Vermont Senator Peter Welch on Wednesday (10) became the first Democratic senator to ask President Joe Biden to step down as the party’s presidential candidate.

“The stakes could not be higher. We cannot ignore President Biden’s disastrous debate performance. We cannot ignore or dismiss the valid issues raised since that night,” Welch said in a Washington Post op-ed that highlighted her “great respect” for the president.

“I understand why President Biden wants to run. He saved us from Donald Trump once and he wants to do it again,” Welch continued.

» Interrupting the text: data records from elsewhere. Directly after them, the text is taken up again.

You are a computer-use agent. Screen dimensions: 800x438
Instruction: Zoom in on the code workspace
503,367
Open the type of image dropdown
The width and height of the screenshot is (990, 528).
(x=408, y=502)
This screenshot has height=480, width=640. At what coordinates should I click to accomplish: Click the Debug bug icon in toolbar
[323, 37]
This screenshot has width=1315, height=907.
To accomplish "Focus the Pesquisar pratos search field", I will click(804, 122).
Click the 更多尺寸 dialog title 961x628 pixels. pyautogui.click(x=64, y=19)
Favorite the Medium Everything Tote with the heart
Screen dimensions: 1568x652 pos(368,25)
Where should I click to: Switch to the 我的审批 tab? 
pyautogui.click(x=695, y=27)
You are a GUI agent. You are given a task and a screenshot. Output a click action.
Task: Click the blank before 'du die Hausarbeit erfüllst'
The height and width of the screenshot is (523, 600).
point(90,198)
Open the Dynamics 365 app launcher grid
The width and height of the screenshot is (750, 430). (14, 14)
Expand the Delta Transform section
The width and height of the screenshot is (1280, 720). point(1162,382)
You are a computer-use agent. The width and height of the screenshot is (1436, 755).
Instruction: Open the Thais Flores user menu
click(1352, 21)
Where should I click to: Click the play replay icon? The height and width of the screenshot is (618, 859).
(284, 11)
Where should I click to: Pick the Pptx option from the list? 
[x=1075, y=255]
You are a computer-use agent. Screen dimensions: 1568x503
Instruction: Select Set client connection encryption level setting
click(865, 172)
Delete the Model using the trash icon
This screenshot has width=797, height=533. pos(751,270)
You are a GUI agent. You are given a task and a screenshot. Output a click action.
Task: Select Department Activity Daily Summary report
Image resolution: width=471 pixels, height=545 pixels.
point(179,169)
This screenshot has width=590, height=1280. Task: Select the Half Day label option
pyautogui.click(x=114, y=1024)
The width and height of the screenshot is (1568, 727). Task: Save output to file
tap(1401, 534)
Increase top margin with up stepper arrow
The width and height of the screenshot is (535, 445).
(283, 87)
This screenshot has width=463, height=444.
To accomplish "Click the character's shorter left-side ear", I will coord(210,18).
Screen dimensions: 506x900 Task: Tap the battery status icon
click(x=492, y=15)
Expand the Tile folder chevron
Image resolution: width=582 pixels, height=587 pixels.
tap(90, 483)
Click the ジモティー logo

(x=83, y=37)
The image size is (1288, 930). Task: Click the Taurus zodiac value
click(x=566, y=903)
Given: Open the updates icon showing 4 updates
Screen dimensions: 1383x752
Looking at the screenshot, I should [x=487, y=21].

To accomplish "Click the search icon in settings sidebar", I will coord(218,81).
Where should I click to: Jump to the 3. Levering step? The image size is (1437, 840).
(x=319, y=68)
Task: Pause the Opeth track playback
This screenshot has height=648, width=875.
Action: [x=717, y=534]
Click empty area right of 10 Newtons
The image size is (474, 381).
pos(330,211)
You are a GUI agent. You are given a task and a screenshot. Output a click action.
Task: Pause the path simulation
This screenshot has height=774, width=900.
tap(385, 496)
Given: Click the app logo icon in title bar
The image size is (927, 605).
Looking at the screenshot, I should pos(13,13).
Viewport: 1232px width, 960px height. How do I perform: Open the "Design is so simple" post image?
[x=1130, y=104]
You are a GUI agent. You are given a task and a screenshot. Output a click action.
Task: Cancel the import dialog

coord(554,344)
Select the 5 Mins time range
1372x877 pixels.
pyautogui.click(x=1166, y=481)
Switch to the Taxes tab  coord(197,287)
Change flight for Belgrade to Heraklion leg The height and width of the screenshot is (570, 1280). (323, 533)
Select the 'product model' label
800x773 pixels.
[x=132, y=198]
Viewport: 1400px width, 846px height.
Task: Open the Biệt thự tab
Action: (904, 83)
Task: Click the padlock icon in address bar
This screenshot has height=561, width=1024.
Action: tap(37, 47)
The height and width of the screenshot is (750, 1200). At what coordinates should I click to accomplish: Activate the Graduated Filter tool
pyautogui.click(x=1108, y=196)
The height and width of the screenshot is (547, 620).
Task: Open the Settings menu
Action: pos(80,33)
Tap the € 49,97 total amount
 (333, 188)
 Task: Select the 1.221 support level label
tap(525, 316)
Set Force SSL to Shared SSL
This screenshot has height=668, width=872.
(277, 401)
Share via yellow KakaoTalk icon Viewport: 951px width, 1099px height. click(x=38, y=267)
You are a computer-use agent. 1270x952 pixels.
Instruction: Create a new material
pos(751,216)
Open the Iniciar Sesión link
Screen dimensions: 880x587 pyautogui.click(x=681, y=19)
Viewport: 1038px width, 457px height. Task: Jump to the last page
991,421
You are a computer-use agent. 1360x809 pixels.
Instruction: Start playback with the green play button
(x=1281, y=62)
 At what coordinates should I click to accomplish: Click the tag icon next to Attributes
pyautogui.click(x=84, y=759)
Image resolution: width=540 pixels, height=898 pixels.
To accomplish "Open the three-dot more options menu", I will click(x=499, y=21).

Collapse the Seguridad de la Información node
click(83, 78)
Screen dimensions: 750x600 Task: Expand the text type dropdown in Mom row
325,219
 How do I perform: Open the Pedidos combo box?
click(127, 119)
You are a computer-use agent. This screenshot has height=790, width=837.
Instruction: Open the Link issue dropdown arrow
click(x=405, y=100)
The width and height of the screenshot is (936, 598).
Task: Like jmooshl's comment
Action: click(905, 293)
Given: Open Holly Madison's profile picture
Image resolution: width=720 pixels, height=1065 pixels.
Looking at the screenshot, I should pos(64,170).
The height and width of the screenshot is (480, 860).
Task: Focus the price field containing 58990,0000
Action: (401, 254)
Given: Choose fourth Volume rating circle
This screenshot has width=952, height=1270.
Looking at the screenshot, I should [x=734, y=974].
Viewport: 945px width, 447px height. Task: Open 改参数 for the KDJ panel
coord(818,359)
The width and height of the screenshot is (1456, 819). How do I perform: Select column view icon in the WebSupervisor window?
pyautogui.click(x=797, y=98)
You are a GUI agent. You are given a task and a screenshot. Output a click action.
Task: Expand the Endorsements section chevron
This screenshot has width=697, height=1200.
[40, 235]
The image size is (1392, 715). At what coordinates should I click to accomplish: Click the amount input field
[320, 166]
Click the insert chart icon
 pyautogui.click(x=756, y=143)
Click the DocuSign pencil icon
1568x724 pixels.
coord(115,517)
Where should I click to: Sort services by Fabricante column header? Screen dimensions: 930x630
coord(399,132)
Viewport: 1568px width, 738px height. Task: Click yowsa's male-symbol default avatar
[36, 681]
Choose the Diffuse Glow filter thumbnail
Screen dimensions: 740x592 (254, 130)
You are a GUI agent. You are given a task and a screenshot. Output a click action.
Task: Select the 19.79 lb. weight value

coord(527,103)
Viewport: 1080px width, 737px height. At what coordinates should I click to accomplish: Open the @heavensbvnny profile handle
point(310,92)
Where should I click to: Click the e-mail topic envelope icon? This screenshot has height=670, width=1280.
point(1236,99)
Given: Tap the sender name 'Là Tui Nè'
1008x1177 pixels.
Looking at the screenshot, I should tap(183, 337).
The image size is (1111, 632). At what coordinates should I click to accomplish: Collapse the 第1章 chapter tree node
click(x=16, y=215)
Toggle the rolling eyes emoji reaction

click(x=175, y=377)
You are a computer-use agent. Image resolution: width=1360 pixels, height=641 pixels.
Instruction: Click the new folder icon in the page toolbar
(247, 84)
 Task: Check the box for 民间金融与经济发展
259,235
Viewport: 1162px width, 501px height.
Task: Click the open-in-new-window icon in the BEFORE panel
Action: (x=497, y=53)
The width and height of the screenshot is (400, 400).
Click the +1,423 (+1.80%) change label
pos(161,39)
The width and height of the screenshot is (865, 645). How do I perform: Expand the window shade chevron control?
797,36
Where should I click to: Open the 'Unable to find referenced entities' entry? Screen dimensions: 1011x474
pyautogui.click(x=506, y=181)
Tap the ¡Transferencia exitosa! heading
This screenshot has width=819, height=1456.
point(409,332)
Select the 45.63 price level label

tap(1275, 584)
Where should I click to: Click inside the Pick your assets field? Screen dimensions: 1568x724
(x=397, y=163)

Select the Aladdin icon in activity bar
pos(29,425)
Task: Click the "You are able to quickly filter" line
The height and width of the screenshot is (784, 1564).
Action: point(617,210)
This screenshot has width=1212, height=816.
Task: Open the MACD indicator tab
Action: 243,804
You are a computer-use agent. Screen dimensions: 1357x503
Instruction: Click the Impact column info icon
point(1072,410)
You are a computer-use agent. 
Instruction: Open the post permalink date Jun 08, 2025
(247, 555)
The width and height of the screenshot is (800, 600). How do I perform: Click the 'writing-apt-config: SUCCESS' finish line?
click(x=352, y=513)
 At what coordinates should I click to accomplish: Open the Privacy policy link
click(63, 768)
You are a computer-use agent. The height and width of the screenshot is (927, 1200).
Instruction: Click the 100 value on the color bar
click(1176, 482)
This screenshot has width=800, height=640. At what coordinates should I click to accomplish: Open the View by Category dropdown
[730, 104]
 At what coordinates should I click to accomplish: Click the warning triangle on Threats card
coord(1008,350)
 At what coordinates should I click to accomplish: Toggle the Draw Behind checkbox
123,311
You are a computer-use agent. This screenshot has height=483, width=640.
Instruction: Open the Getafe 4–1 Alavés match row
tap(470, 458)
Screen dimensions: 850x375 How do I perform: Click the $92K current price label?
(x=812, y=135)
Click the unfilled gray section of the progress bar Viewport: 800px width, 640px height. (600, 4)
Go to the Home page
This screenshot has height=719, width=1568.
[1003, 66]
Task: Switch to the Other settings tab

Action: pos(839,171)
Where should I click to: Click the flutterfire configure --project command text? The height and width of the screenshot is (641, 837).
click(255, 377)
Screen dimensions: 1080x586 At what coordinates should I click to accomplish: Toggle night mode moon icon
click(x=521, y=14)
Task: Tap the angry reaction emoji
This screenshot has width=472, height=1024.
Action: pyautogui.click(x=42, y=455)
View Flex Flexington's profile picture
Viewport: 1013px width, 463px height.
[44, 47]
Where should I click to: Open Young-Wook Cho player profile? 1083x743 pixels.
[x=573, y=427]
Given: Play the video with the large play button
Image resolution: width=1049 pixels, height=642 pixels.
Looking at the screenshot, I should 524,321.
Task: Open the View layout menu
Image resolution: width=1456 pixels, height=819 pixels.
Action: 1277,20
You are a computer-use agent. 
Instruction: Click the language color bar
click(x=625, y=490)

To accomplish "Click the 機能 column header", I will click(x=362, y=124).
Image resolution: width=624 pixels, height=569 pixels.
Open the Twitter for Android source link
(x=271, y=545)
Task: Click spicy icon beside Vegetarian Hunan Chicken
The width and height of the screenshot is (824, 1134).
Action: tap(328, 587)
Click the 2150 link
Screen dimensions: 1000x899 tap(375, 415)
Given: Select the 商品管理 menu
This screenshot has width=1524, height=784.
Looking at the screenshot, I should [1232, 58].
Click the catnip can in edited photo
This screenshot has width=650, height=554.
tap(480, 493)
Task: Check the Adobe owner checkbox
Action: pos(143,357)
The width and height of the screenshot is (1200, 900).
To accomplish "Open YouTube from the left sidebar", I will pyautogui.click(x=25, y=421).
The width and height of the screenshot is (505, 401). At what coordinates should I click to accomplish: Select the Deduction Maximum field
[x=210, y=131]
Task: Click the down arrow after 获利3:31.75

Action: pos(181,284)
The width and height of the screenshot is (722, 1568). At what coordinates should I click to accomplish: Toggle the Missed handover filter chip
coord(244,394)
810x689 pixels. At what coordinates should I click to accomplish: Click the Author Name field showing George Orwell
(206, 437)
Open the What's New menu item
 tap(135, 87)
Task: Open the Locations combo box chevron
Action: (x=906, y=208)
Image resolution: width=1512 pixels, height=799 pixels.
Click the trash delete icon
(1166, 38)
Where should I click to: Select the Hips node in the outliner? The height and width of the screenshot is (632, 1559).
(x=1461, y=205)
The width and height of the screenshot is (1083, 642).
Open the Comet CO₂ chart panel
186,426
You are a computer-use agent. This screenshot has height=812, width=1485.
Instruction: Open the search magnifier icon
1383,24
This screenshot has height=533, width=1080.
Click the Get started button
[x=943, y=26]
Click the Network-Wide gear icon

“But he needs to reevaluate whether he is the best candidate for this. In my opinion, he is not. For the good of the country, I urge President Biden to withdraw from the race,” the senator concluded.

Welch called Vice President Kamala Harris “a capable and proven leader” and said the party has “other electable, young and energetic Democratic governors and senators in swing states.”

The Democratic senator is from a majority-Democratic state, and highlighted in the article: “Vermont loves Joe Biden.”

“President Biden and Vice President Harris received a higher percentage of the vote here than in any other state. But regular Vermonters are worried that he might not win this time and are fearful of another Trump presidency,” Welch added.

The Vermont Democrat’s comments make him the 10th Democratic congressman to call for Biden’s resignation, the others so far being his former colleagues in the House.

Democrats challenge Biden’s candidacy

Colorado Senator Michael Bennet on Tuesday (9) became the first Democratic senator to publicly say he does not believe Biden is capable of being reelected, but stopped short of calling for the current president to withdraw his candidacy.

“I think Donald Trump is on track to win this election, and perhaps win it by a landslide, and take the Senate and the House with him,” Bennet told Kaitlan Collins of CNN .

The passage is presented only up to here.